Я попал в какой-то странный, волшебный мир. Весь тот черно-белый мир, который я жадно впитывал в себя, сидя в кинотеатре, — а к этому времени это было основное развлечение и основная радость, — вдруг этот мир стал ярким, цветным, осязаемым. По коридорам студии ходили люди в мундирах национальных гвардейцев и коммунаров (снимали «Зори Парижа»); прямо в зале (теперь я знаю, что это павильон) стояла яхта Гленарвана, и маленький, хорошенький мальчик Яша Сегель лазил по реям и пел песню. Ох, как я завидовал этому мальчику, и его костюму, и его песне, и его знакомству с таким поразительным человеком, как Паганель. Теперь мы живем с этим мальчиком в одном подъезде, работаем на одной студии и ходим друг к другу в гости…

А тогда… Тогда в другом зале стояла церковь, сияли золотыми окладами иконы.

— Где же ты был? — спросил Эйзенштейн.

— Родители, пионерлагерь… — мрачно ответил я.

— А мы тебя так искали, — сказал Эйзенштейн. — Но теперь твою роль играет другой мальчик. — Я чуть не заплакал от обиды. — Но ты не расстраивайся, — сказал Эйзенштейн, очевидно, поняв всю меру моего горя. — Ты будешь сниматься вместе с другими ребятами.

Так я снова познакомился с Эйзенштейном и снова не познакомился, потому что мне было тринадцать лет, но еще не было транзисторов и телевизоров, «Александра Невского» и «Ивана Грозного» и многого, многого другого. Я был знаком с Эйзенштейном в это время как обыкновенный мальчик, попавший в кино, при котором иногда пошутят, иногда его потреплют по щеке, иногда прокатят в автомобиле. Но бацилла кино уже попала в мой детский организм. Я получил свою первую кинозарплату и, конечно, купил первый фотоаппарат, старенький наивный кассетный «Арфо». Какое это было счастье!

Потом я узнал, что что-то случилось с «Бежиным лугом». И я уже не ходил на Потылиху. И не встречался с веселым лобастым дядей.

Но в шестнадцать лет я уже хорошо знал, кто такой Сергей Михайлович Эйзенштейн. И в шестнадцать лет я уже твердо решил работать в кино. Конечно, не режиссером. Потому что в то время режиссером был Эйзенштейн! А стать Эйзенштейном?.. Я не переоценивал свои способности.

Мои вкусы в это время были совершенно определенны. В театре моим богом был Мейерхольд, в поэзии — Маяковский, в кино — Эйзенштейн. Несмотря на свой весьма юный возраст, я смотрел очень многие спектакли Мейерхольда, я знал наизусть очень много стихов Маяковского, я, конечно, уже знал, кто сделал «Броненосец «Потемкин»».

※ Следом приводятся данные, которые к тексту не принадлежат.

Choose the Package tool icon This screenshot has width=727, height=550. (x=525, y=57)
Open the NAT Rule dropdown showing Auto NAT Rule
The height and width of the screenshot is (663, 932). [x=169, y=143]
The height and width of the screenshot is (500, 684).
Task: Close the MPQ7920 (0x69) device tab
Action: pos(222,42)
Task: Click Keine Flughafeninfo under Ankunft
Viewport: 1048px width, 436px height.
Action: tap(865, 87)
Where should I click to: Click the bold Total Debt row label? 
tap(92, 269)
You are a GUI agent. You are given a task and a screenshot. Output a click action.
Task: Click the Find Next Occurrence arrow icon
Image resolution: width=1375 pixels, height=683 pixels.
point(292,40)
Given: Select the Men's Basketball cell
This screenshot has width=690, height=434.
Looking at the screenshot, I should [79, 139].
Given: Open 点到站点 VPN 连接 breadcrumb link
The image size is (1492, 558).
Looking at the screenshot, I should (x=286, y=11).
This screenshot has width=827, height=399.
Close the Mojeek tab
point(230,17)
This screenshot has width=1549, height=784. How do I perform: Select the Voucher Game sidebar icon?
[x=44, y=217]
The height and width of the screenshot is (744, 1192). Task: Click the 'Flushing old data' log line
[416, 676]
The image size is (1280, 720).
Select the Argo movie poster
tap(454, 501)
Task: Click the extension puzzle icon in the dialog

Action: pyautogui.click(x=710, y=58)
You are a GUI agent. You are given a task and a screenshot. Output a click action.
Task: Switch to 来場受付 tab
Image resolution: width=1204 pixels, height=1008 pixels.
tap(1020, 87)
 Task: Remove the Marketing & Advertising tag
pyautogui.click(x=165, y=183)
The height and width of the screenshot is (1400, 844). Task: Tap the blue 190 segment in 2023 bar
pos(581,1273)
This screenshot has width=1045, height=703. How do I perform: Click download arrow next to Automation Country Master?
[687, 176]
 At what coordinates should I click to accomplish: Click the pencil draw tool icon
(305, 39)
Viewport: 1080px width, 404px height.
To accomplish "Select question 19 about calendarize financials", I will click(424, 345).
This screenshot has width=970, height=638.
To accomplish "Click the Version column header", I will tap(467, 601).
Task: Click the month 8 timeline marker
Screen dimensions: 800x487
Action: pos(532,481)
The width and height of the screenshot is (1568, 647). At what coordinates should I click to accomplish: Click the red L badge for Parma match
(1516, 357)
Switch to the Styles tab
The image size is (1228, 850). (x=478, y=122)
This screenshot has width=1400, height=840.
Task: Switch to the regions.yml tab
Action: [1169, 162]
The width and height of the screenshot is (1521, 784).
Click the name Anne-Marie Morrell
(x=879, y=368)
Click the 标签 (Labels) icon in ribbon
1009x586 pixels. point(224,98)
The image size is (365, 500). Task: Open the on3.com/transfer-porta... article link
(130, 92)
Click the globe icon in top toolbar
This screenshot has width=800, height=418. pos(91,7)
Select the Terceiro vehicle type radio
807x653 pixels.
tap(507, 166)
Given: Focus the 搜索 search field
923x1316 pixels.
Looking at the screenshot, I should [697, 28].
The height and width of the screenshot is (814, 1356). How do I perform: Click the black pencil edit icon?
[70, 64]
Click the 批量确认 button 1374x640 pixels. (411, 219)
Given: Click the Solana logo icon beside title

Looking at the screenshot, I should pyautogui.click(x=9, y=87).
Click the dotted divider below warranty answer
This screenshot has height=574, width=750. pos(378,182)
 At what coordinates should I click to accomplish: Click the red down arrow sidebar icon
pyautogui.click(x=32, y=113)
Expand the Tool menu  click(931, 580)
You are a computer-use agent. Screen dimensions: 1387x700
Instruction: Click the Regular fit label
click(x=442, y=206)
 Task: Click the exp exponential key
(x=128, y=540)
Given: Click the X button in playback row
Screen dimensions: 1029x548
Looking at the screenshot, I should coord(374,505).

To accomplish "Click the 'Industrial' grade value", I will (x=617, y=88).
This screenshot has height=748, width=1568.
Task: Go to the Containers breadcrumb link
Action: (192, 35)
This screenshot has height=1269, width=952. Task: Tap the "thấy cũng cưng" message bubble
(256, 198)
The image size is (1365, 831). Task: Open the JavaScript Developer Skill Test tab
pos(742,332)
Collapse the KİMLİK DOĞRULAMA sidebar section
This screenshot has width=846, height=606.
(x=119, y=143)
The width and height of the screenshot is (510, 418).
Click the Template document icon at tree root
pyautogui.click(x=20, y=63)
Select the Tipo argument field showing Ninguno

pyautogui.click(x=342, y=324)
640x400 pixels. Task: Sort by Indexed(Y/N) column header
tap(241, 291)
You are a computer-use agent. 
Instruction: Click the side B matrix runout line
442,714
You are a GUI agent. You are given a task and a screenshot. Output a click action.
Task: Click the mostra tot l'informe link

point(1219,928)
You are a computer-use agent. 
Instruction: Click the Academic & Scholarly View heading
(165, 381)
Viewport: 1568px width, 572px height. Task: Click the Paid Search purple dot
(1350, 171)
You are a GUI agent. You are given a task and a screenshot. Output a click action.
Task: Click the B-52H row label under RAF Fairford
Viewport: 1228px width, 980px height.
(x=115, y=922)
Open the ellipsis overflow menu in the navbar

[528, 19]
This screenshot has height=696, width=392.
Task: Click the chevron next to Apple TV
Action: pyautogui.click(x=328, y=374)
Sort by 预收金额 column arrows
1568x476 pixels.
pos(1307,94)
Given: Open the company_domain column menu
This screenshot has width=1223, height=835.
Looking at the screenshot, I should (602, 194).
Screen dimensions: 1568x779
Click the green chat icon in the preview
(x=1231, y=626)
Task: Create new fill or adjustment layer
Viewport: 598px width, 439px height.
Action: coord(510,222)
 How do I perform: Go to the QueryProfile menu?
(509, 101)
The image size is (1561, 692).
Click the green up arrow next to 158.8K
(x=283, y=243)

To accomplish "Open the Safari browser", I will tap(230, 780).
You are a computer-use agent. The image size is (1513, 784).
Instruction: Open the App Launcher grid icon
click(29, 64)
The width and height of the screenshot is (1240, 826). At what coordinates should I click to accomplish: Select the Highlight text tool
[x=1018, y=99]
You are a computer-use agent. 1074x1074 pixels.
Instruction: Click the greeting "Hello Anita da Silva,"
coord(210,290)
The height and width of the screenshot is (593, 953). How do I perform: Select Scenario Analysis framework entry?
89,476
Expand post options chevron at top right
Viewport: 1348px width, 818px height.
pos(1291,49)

Кто мог ответить мне на проклятый вопрос: «Могу или не могу?» Только один человек. Человек, которому я абсолютно верил, человек, приговор которого был бы окончательным и обжалованию не подлежал. Кроме того, я мог пойти к нему на правах «старой дружбы».

К этому времени у меня было много знакомых, работавших в искусстве. В частности, я был близок дому художника Владимира Владимировича Дмитриева. Он-то и заставил меня написать сценарий по повести Бестужева-Марлинского «Мореход Никитин». Сценарий показался Дмитриеву занятным, и он отдал его через Елизавету Сергеевну Телешеву Эйзенштейну с просьбой принять меня и поговорить со мной.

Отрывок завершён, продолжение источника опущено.